▶ **TEKS**

::::::

Syaikh bin Baz mengatakan [Majalah
Al-Balagh, edisi 1028 Fatwa Ibnu Baz] :
Berpoligami itu hukumnya sunnah bagi
yang mampu, karena firmanNya “Dan jika kamu takut tidak akan dapat berlaku
adil terhadap (hak-hak) perempuan yatim (bilama kamu mengawininya), maka
kawinilah wanita-wanita (lain) yang kamu senangi ; dua, tiga atau empat.
Kemudian jika kamu takut tidak akan dapat berlaku adil, maka (kawinilah)
seorang saja, atau budak-budak yang kamu miliki. Yang demikian itu adalah lebih
dekat kepada tidak berbuat aniaya” [An-Nisa : 3]
Dan praktek Rasulullah Shallallahu
‘alaihi wa sallam itu sendiri, dimana beliau mengawini sembilan wanita dan
dengan mereka Allah memberikan manfaat besar bagi ummat ini. Yang demikian itu
(sembilan istri) adalah khusus bagi beliau, sedang selain beliau dibolehkan
berpoligami tidak lebih dari empat istri. Berpoligami itu mengandung banyak
maslahat yang sangat besar bagi kaum laki-laki, kaum wanita dan Ummat Islam
secara keseluruhan. Sebab, dengan berpoligami dapat dicapai oleh semua pihak,
tunduknya pandangan (ghaddul bashar), terpeliharanya kehormatan, keturunan yang
banyak, lelaki dapat berbuat banyak untuk kemaslahatan dan kebaikan para istri
dan melindungi mereka dari berbagai faktor penyebab keburukan dan penyimpangan.

::::::

▶ **DATA HASIL EKSTRAKSI**
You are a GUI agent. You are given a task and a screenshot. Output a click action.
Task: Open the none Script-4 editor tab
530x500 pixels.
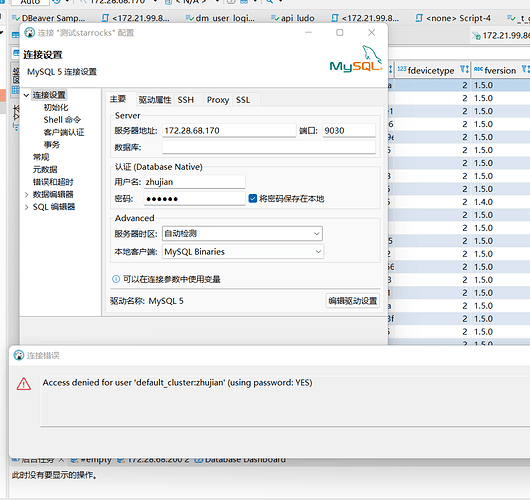453,18
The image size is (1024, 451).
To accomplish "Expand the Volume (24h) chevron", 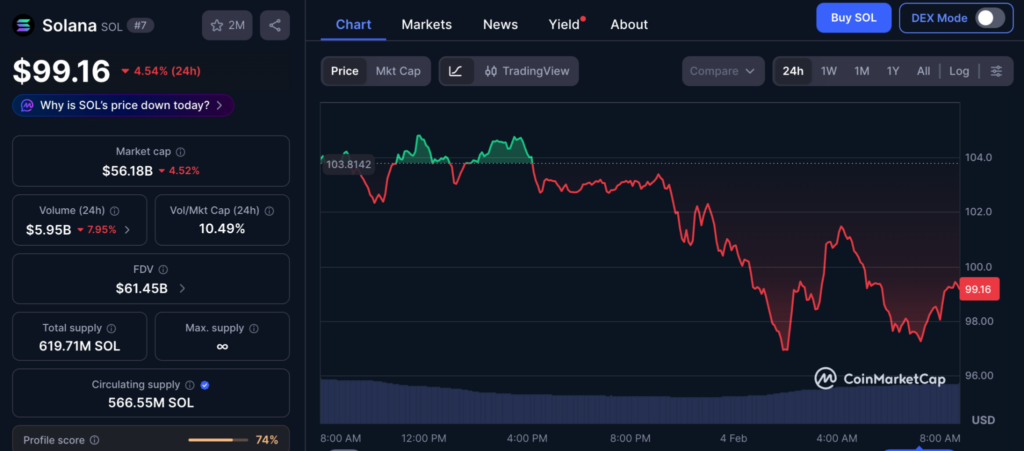I will 126,230.
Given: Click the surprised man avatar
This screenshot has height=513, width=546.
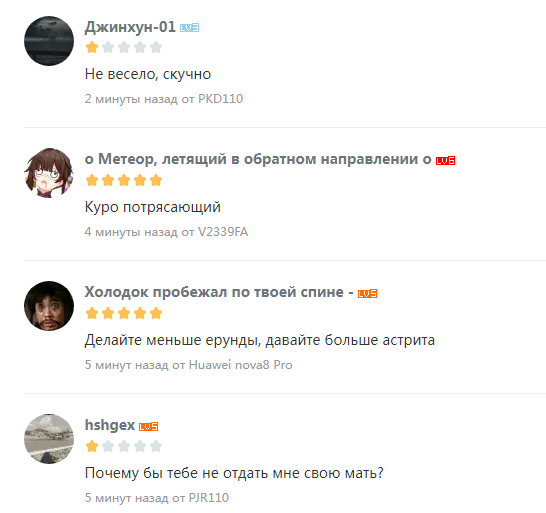Looking at the screenshot, I should (x=49, y=306).
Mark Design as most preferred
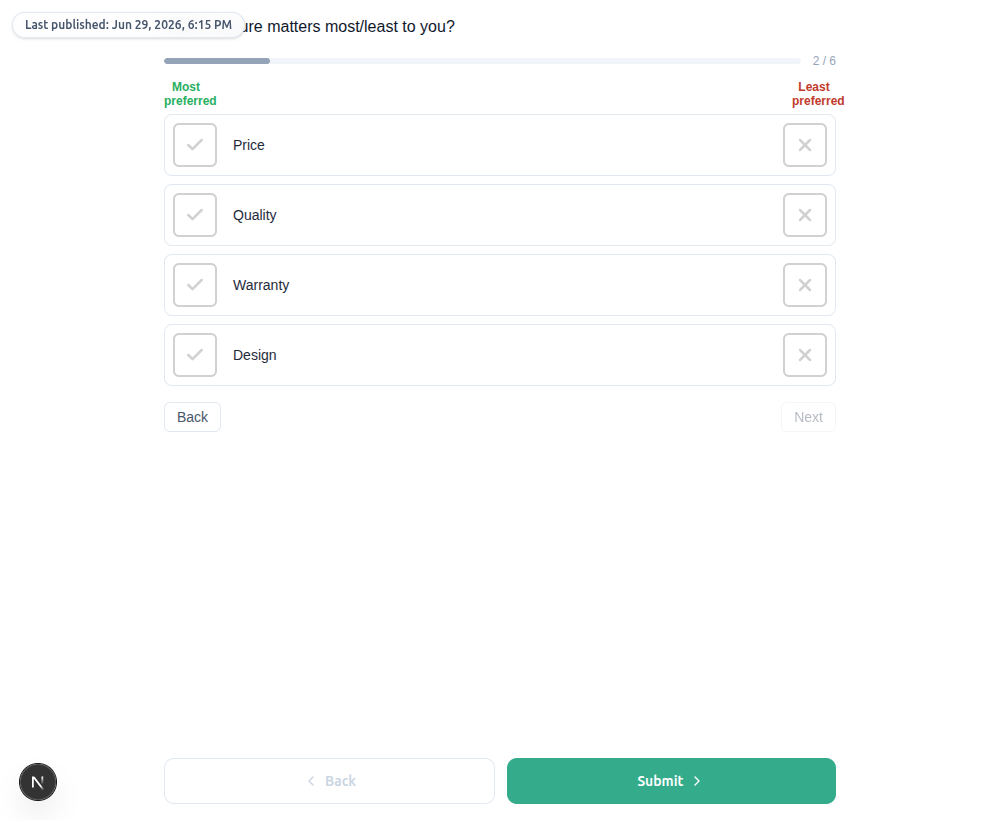 195,355
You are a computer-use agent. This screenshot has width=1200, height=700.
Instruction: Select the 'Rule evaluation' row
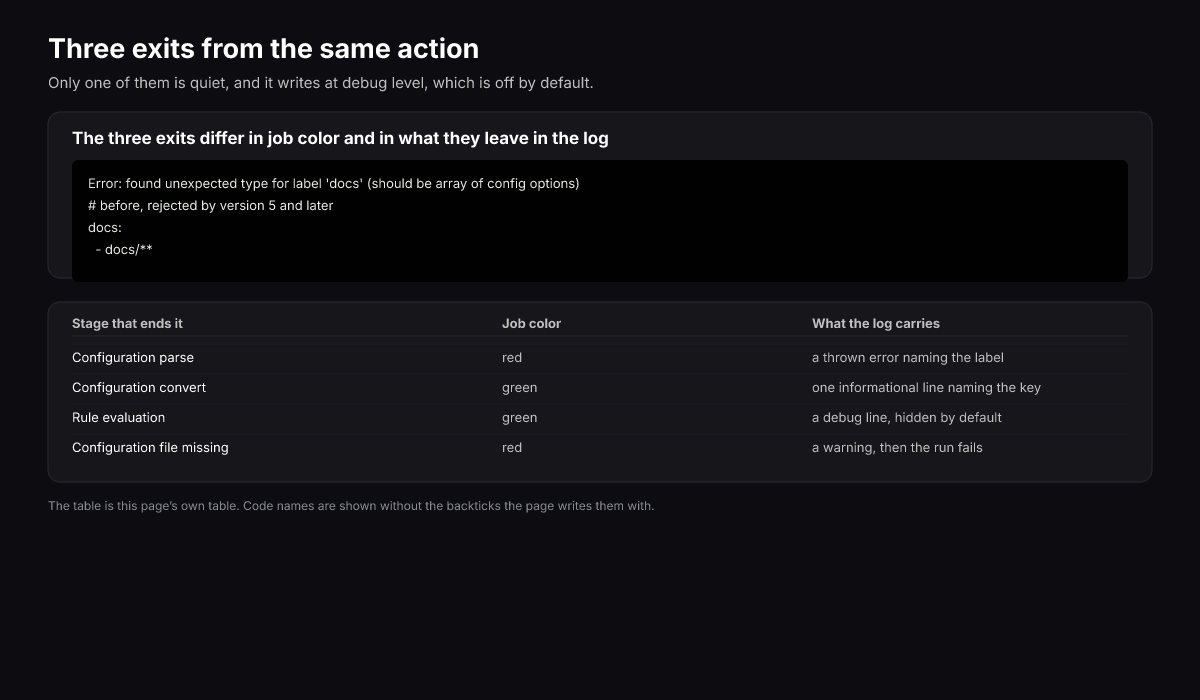(x=600, y=418)

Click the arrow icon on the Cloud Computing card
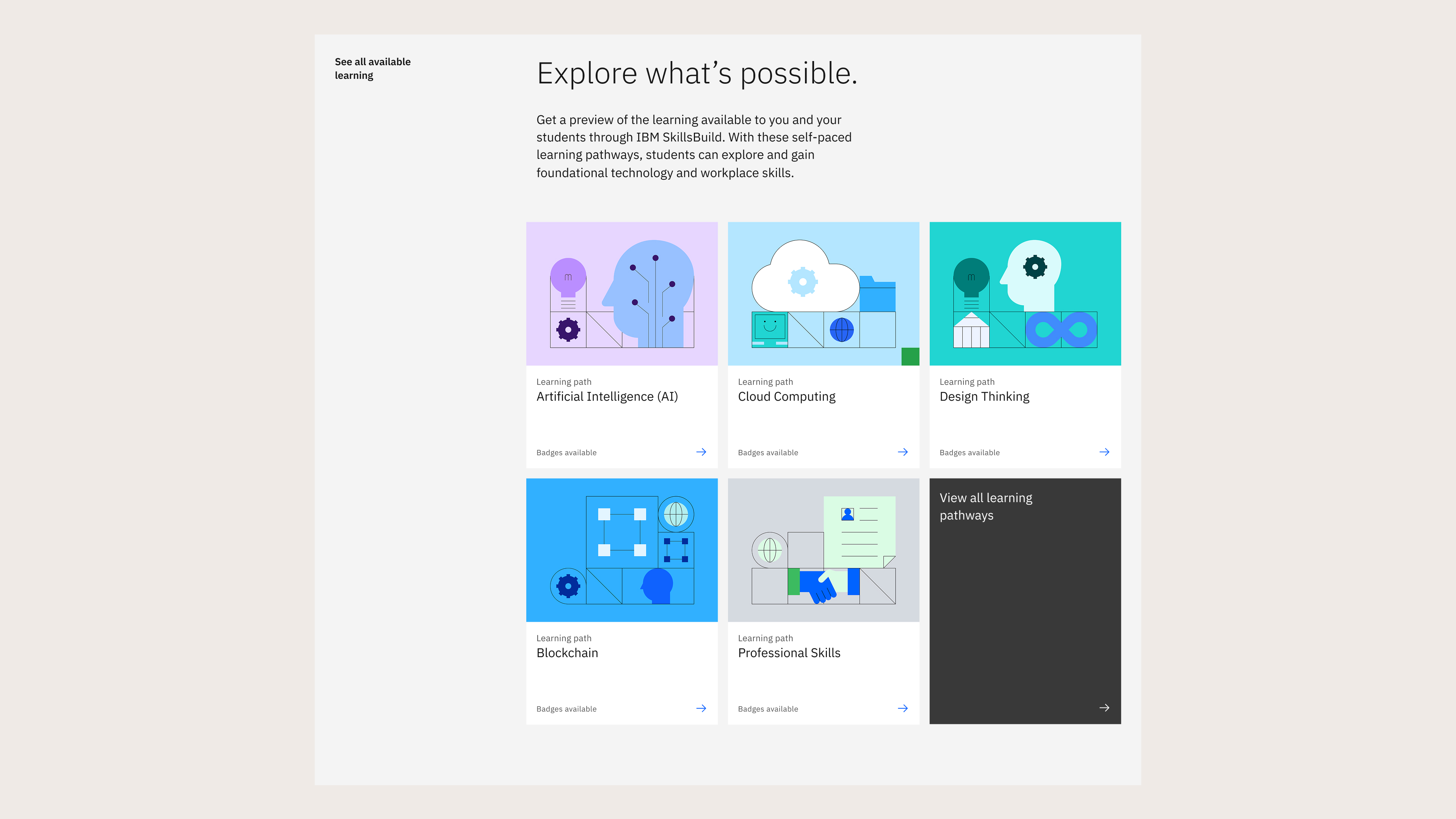pos(903,452)
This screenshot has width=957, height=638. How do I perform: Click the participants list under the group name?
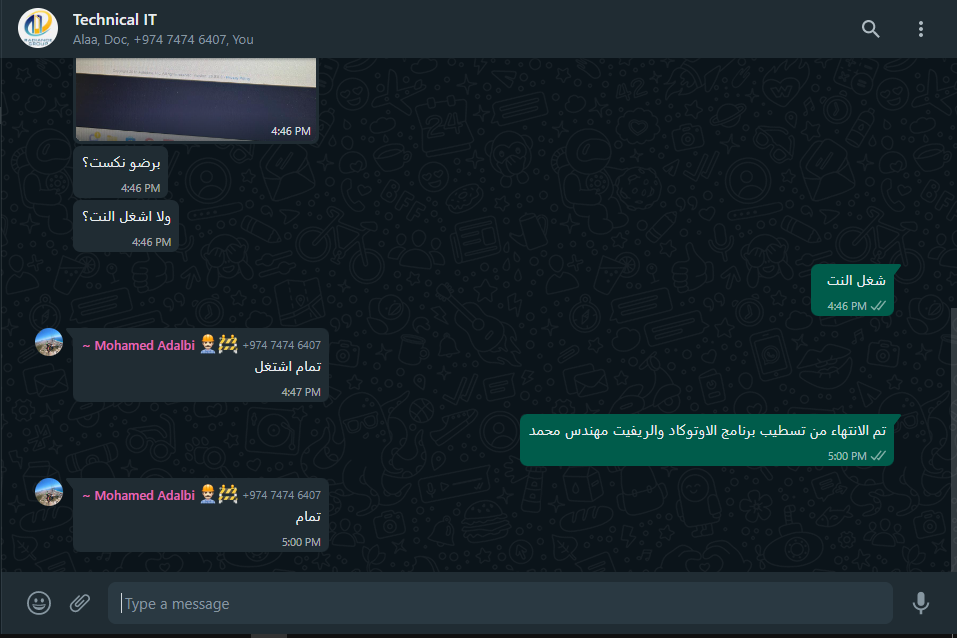coord(163,40)
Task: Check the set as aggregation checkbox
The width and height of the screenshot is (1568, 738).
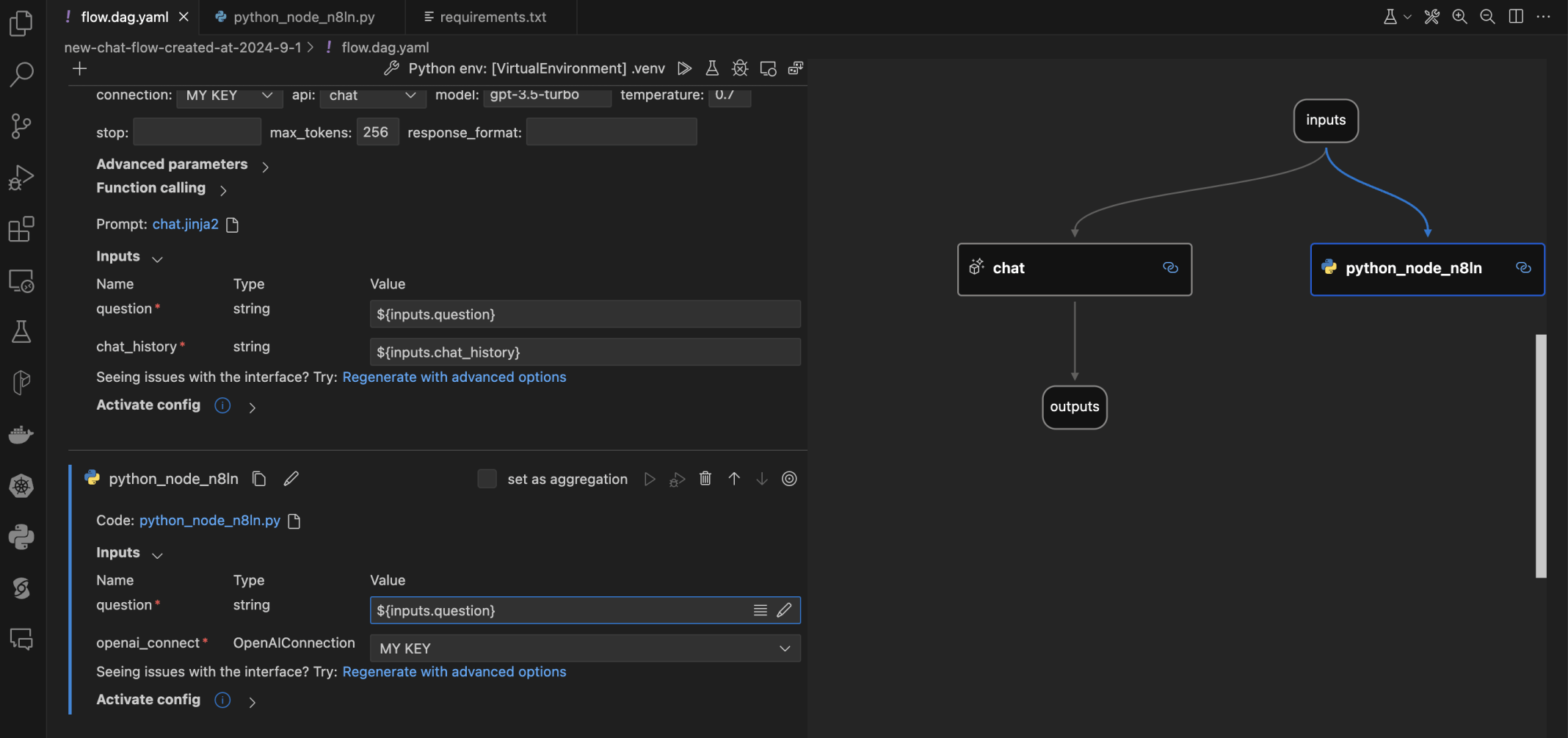Action: coord(487,479)
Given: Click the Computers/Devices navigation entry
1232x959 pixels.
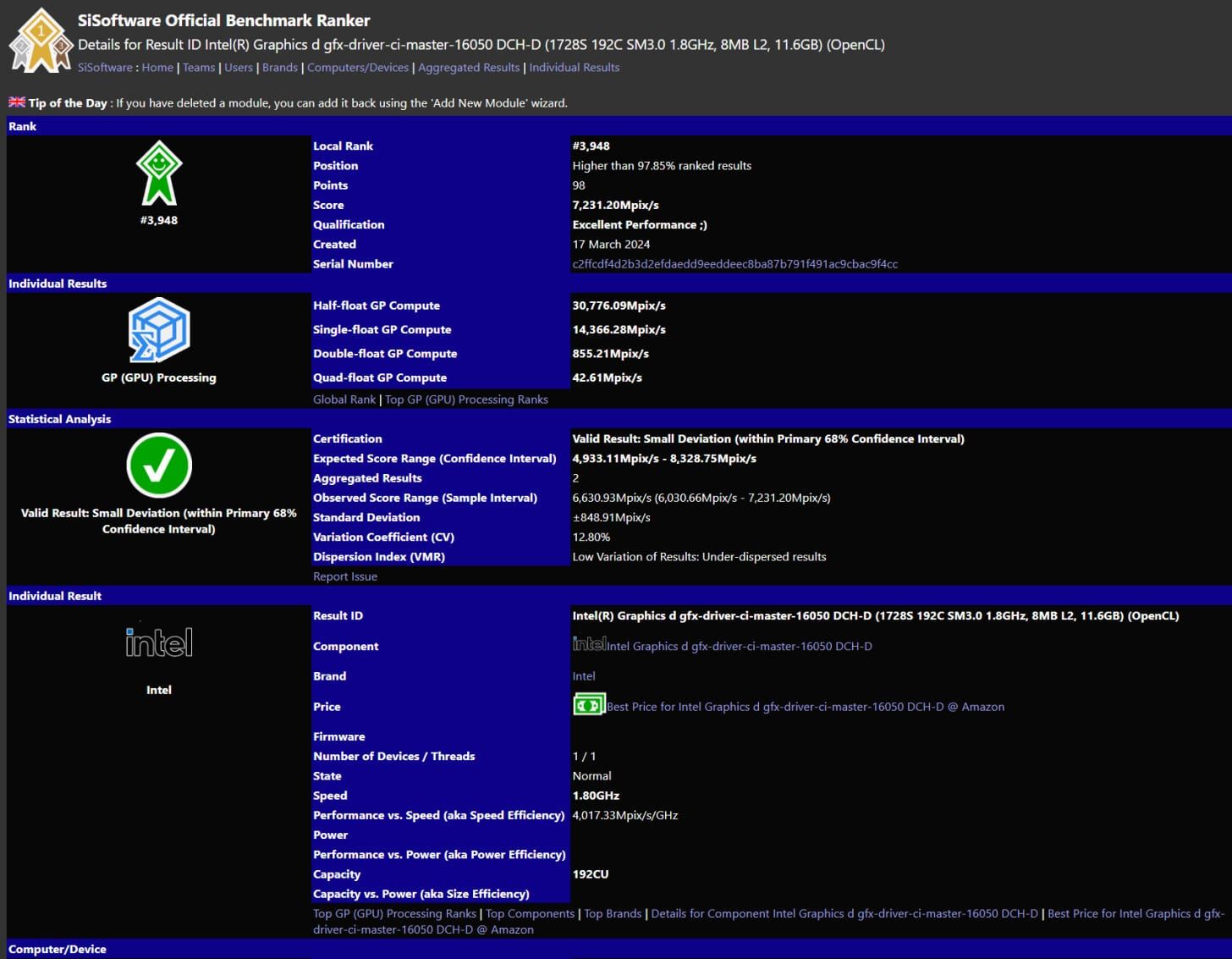Looking at the screenshot, I should (357, 67).
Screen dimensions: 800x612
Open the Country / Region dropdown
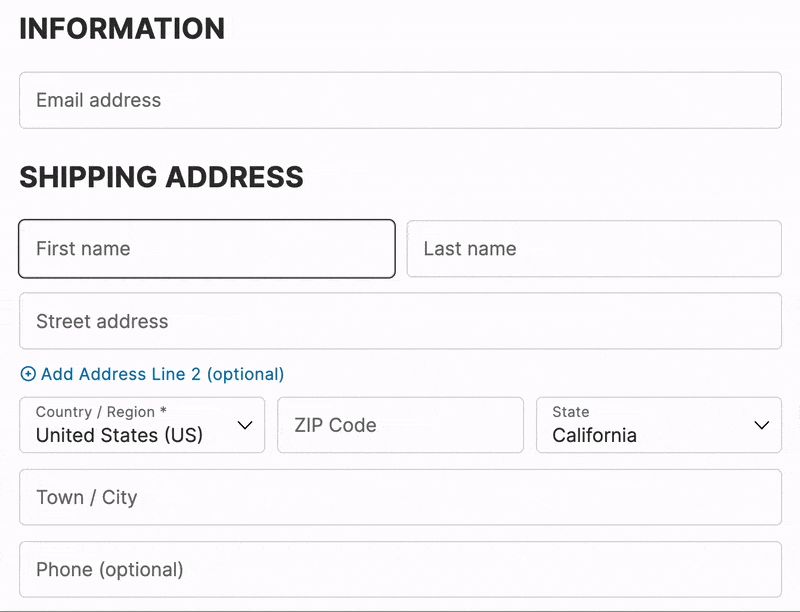click(142, 425)
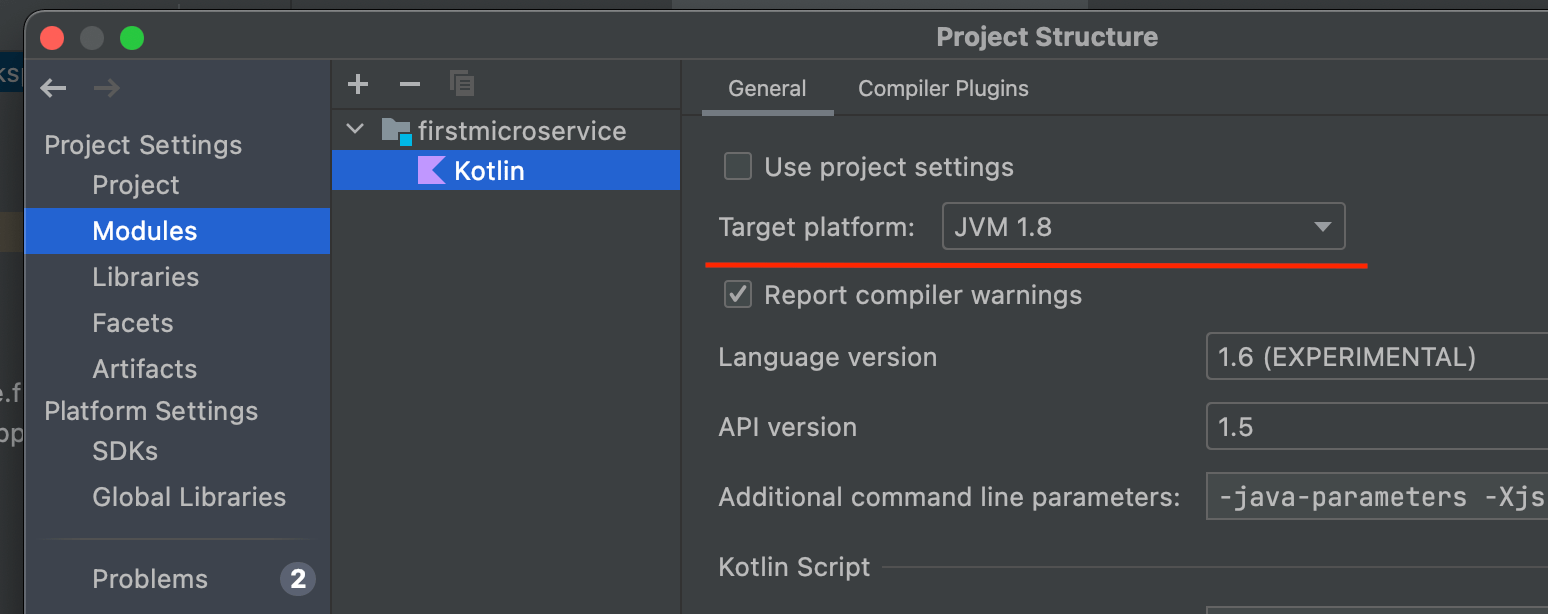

::::::

▶ **YANG DIKERJAKAN**
[1] Salin dengan persis bagian teks tentang poligami yang dimulai dari "Syaikh bin Baz" dan berakhir pada "tiga atau empat.".
[2] Sebutkan semua pihak yang menurut teks tentang poligami memperoleh maslahat yang sangat besar dari berpoligami.
[3] Lanjutkan teks tentang poligami setelah kalimat terakhir yang tercantum.

▶ **JAWABAN**
[1]
Syaikh bin Baz mengatakan [Majalah
Al-Balagh, edisi 1028 Fatwa Ibnu Baz] :
Berpoligami itu hukumnya sunnah bagi
yang mampu, karena firmanNya “Dan jika kamu takut tidak akan dapat berlaku
adil terhadap (hak-hak) perempuan yatim (bilama kamu mengawininya), maka
kawinilah wanita-wanita (lain) yang kamu senangi ; dua, tiga atau empat.

[2] Kaum laki-laki, kaum wanita, dan Ummat Islam secara keseluruhan.

[3]
Tetapi orang yang tidak mampu
berpoligami dan takut kalau tidak dapat berlaku adil, maka hendaknya cukup
kawin dengan satu istri saja, karena Allah berfirman “Kemudian jika kamu takut
tidak akan dapat berlaku adil, maka (kawinilah) seorang saja”. [An-Nisa : 3]
TAFSIR AYAT POLIGAMI
“Kemudian jika kamu takut tidak
akan dapat berlaku adil, maka (kawinilah) seorang saja” [An-Nisa : 3]
Dan dalam ayat yang lain Allah
Subhanahu wa Ta’ala berfirman “Dan kamu sekali-kali tidak akan dapat berlaku
adil di antara istri-istri (mu) walaupun kamu sangat ingin berbuat demikian”
[An-Nisa : 129]
Dalam ayat yang pertama disyaratkan
adil tetapi dalam ayat yang kedua ditegaskan bahwa untuk bersikap adail itu
tidak mungkin. Apakah ayat yang pertama dinasakh (dihapus hukumnya) oleh ayat
yang kedua yang berarti tidak boleh menikah kecuali hanya satu saja, sebab
sikap adil tidak mungkin diwujudkan ?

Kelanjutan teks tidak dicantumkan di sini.